Two months ago, six Hialeah Police officers stamped out a gathering of young folks attempting to shoot an impromptu street video of "Harlem Shake," the popular Internet meme that went so viral even the Miami Heat players did their own version. When cops ordered the crowd to disperse on February 24, they ended up arresting three shakers, including FIU student Eric Faden, who was filming Hialeah's finest with his cell phone. Despite being on a public street, he was arrested for trespassing and resisting arrest without violence.
The cops also confiscated Faden's cell phone and kept it as evidence even though the charges against him were dropped the day after his arrest.

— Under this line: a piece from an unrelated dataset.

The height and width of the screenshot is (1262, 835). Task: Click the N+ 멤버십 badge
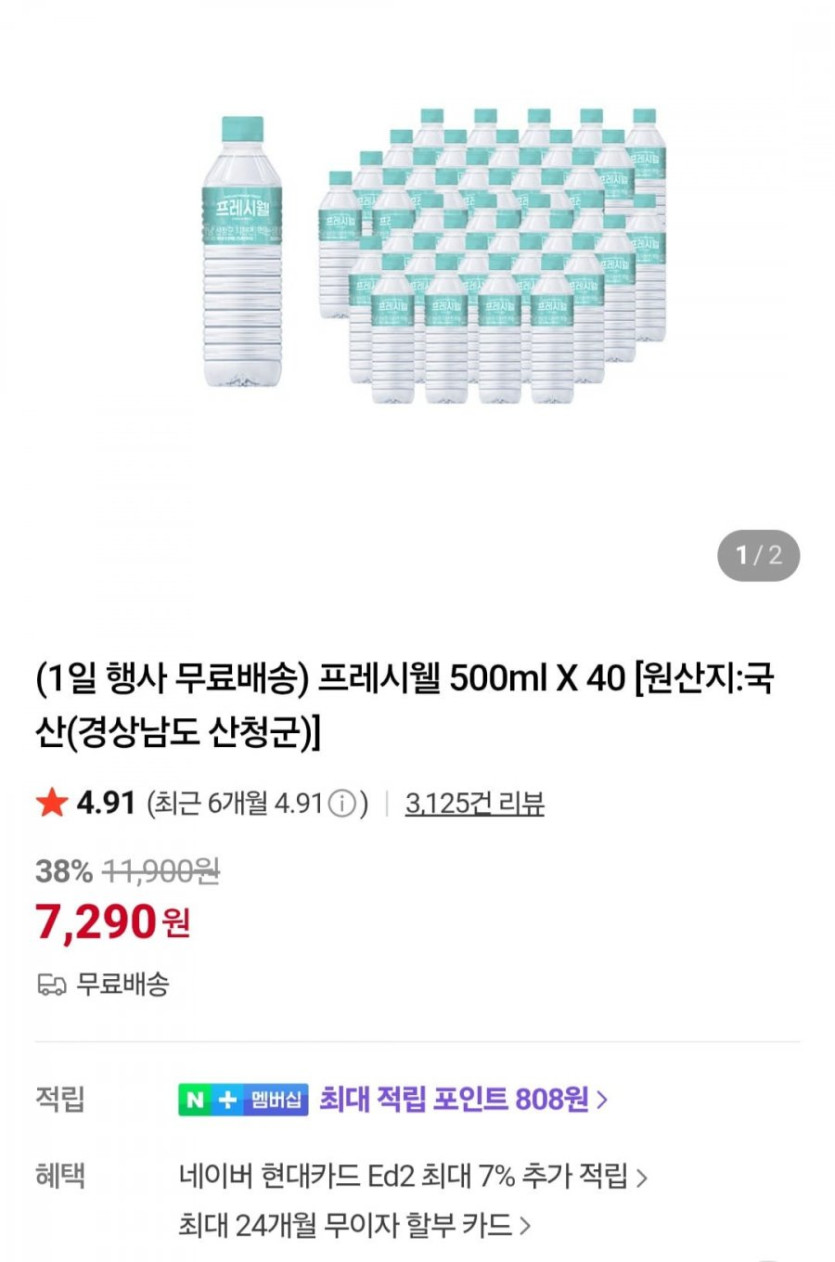243,1100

Faden finally got his phone back, and he posted the footage he recorded, which shows that Hialeah police officers need a refresher course on the First and Fourth amendments.
The 39-second clip shows Hialeah Officer Fritz Janvier aggressively pointing his finger at Faden. "Stop recording me," Janvier orders. "Stop recording me and disperse."
Faden refuses, informing the officer it is not against the law to film him on a public street. Before the clip ends, another cop angrily grabs Faden and tries to snatch the phone. That's when the officers pounced on him and threw him to the ground. Faden alleges the cops hit him in the head when they had him restrained.
The incident was not the first time Hialeah police officers went overboard when a citizen was filming them. Faden's attorney, Jose "Pepe" Herrera, says he represents another client who was Tasered by a Hialeah police officer for pulling out a cell-phone camera. In March, blogger and photojournalist Carlos Miller wrote about Hialeah resident Juan Santana, whose Sony Bloggie camcorder was confiscated by a police officer outside his house.
The cop allegedly feared the camera was a gun, according to an interview Santana gave Miller. Santana was filming the officer and a colleague manhandling a friend whom they believed was a suspect they were looking for.
A Hialeah Police Department spokesman did not return a phone message seeking comment.